Scan the records for lines with the word "Open", and copy every such line.

─── Records for processing

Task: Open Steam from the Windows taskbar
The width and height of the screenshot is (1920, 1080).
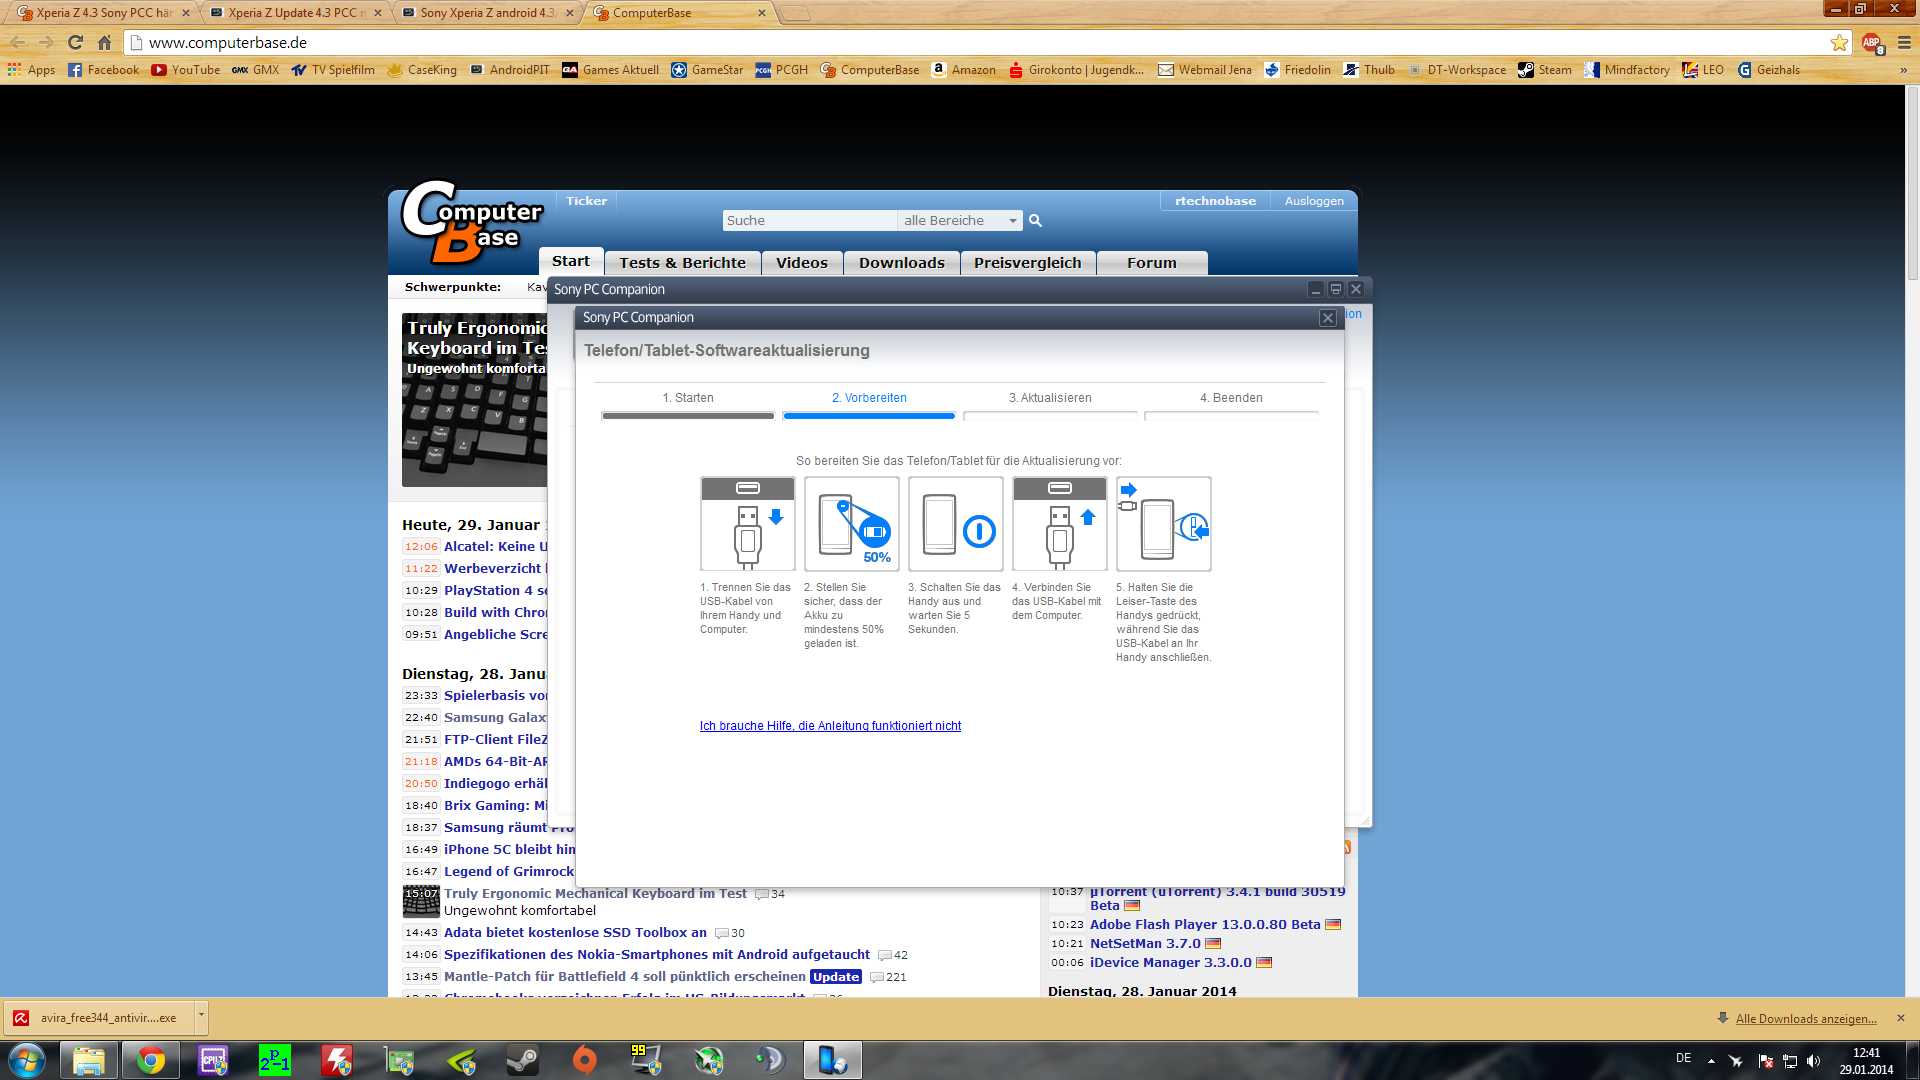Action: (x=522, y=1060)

──────
─── Records for processing

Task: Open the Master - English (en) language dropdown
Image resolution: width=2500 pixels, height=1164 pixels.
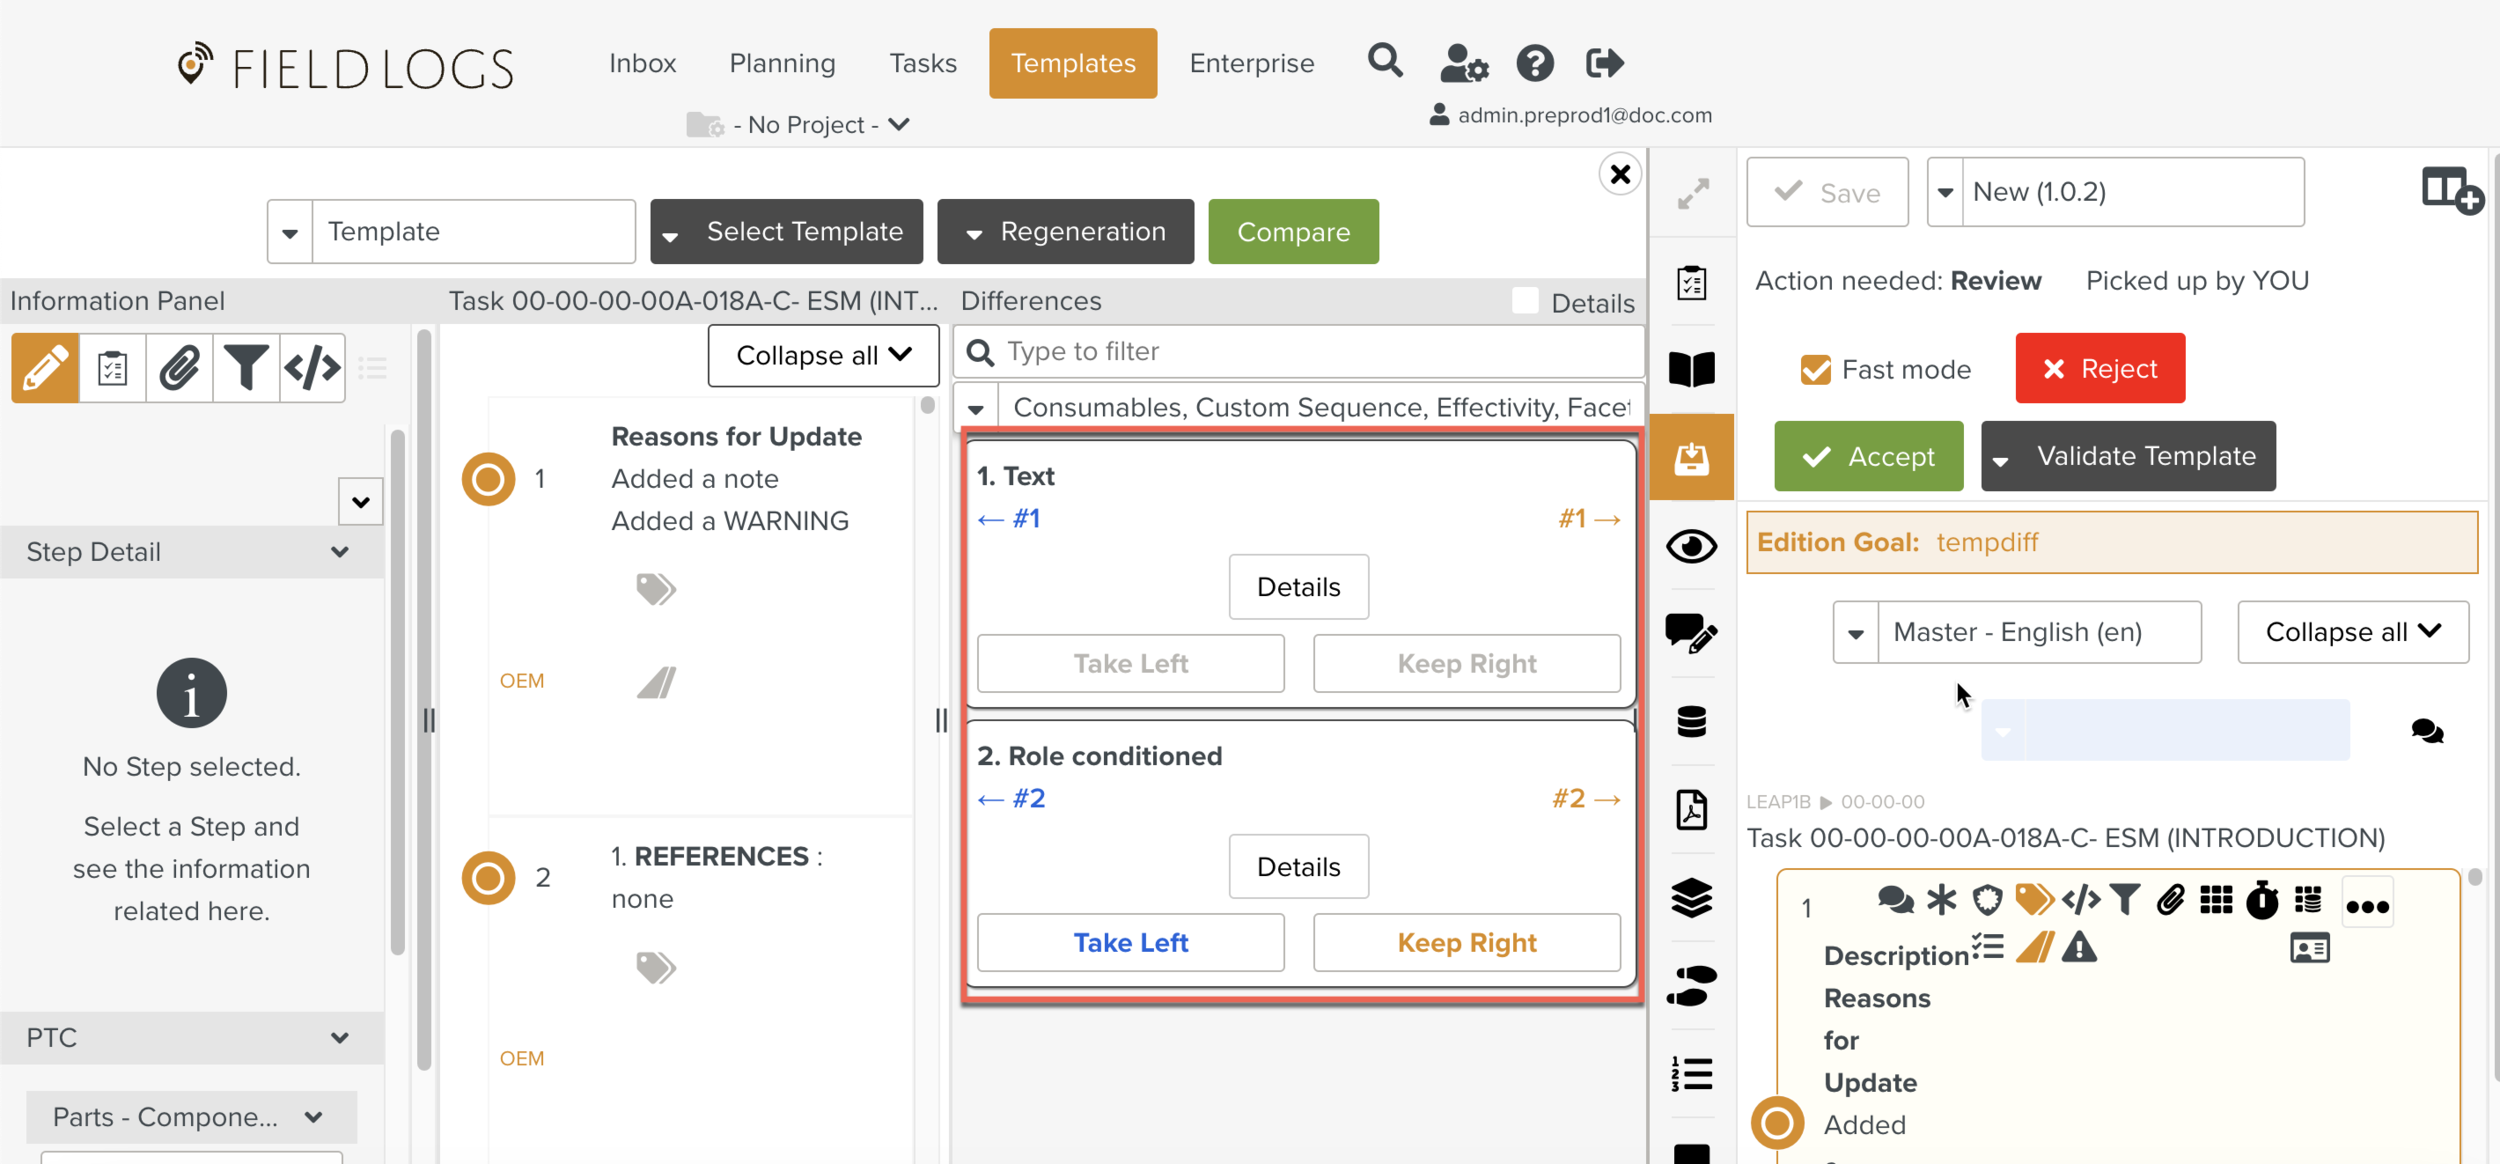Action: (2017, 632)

──────

### Reply to the task
Task: Open Steam from the Windows taskbar
Task: Open the Master - English (en) language dropdown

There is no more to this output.